A core problem in science publishing today is that we have a system where the complex, multidimensional assessment of the rigor, validity, utility, audience and impact of a work that emerges from peer review gets reduced to a single overvalued "accept/reject" decision. https://twitter.com/sofiajaraujo/status/1291133358022557696
I loathe this system and the myriad ways it has poisoned science and the ways people navigate their careers in the field. But the pressure on even the most idealistic young scientists to conform to it in order to have a career is so strong that it has proven hard to change.
It's not like we don't know what a better system would look like - I and others have been advocating it for years. It would couple immediate, author-driven publishing (aka preprints) with ongoing post-publication peer review carried out by multiple individuals and groups.

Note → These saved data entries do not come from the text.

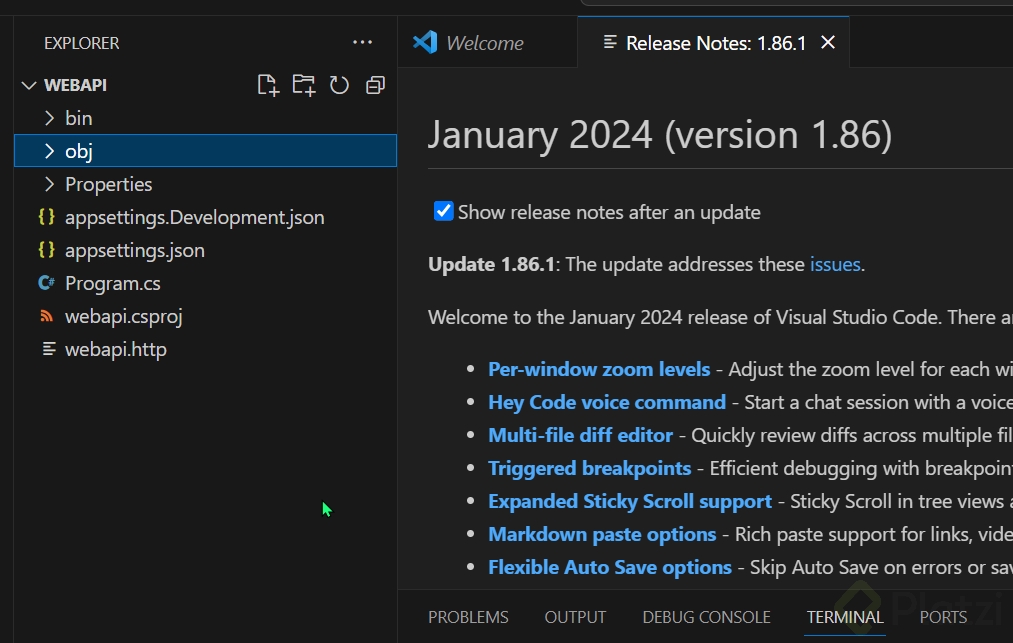
Task: Open Explorer views and more actions menu
Action: pos(362,43)
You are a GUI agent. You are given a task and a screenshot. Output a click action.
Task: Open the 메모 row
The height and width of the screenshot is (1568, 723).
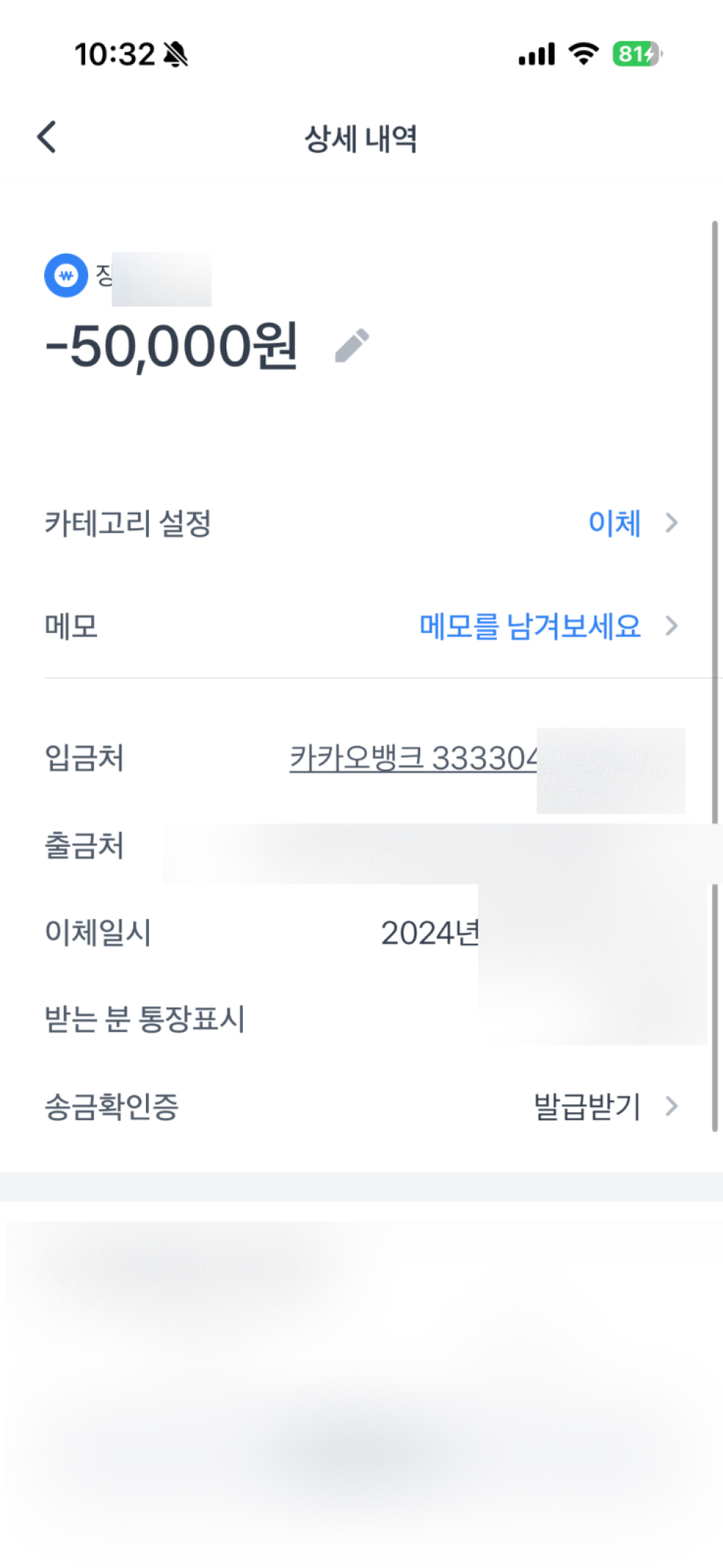pos(362,626)
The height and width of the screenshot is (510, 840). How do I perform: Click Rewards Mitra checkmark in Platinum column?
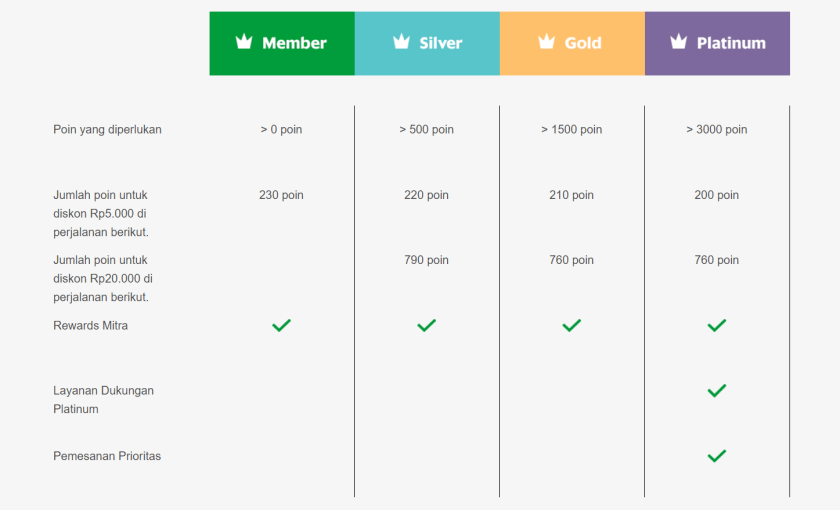tap(717, 325)
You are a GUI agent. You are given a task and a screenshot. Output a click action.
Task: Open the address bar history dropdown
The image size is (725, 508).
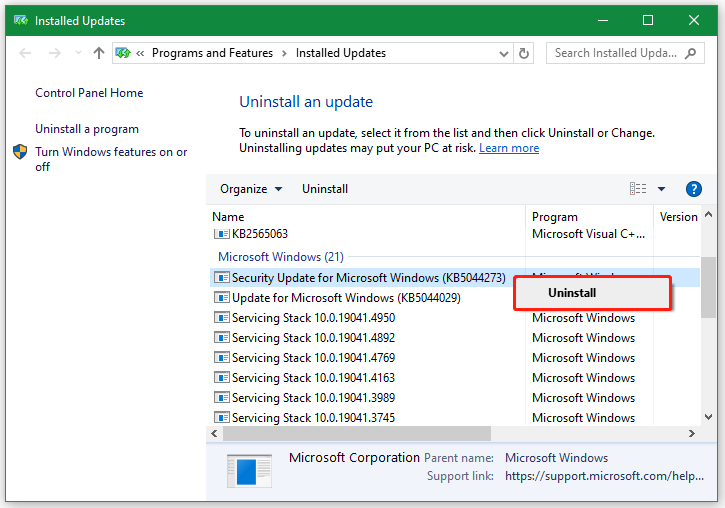coord(502,53)
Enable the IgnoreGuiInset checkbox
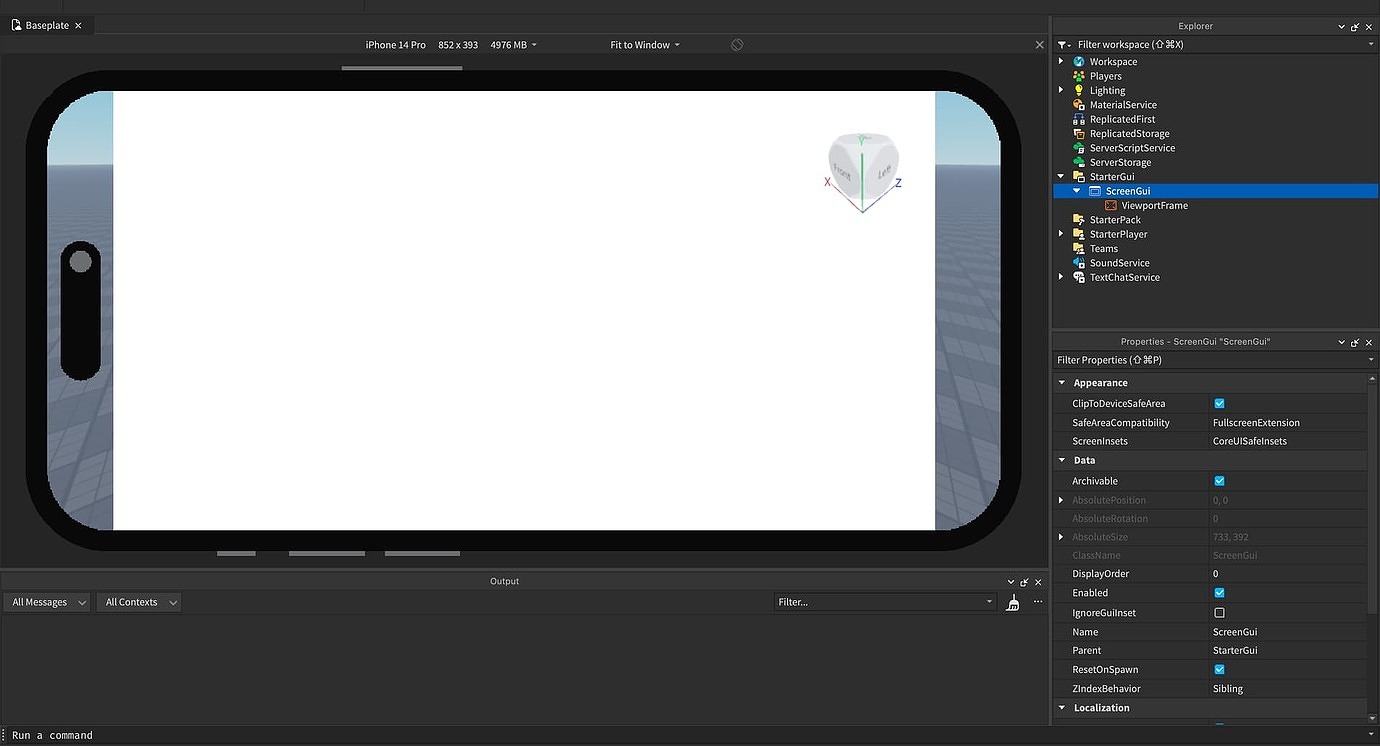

The question we have always struggled with and that has held back efforts to change - is figuring out what the output of peer review should be if you're not accepting or rejecting papers for a journal, and how - or even if - to distill the results of multiple peer reviews.
The reason this is important, and hard, is that we have to displace journal titles and impact factors as the way that science and scientists are judged. And as wonderful as it sounds - "everyone should just read the papers and reviews" is not a viable solution.
We also have to make sure that any system we build doesn't reify - or make worse - the biases and power structures that plague the current science evaluation system and science writ large.
And in order to create, refine and propagate such a new model, we need scientists to participate as authors. But they feel they can't because they will be judged in the incumbent system. This is the rub - and the reason so many excellent ideas and implementations never took off.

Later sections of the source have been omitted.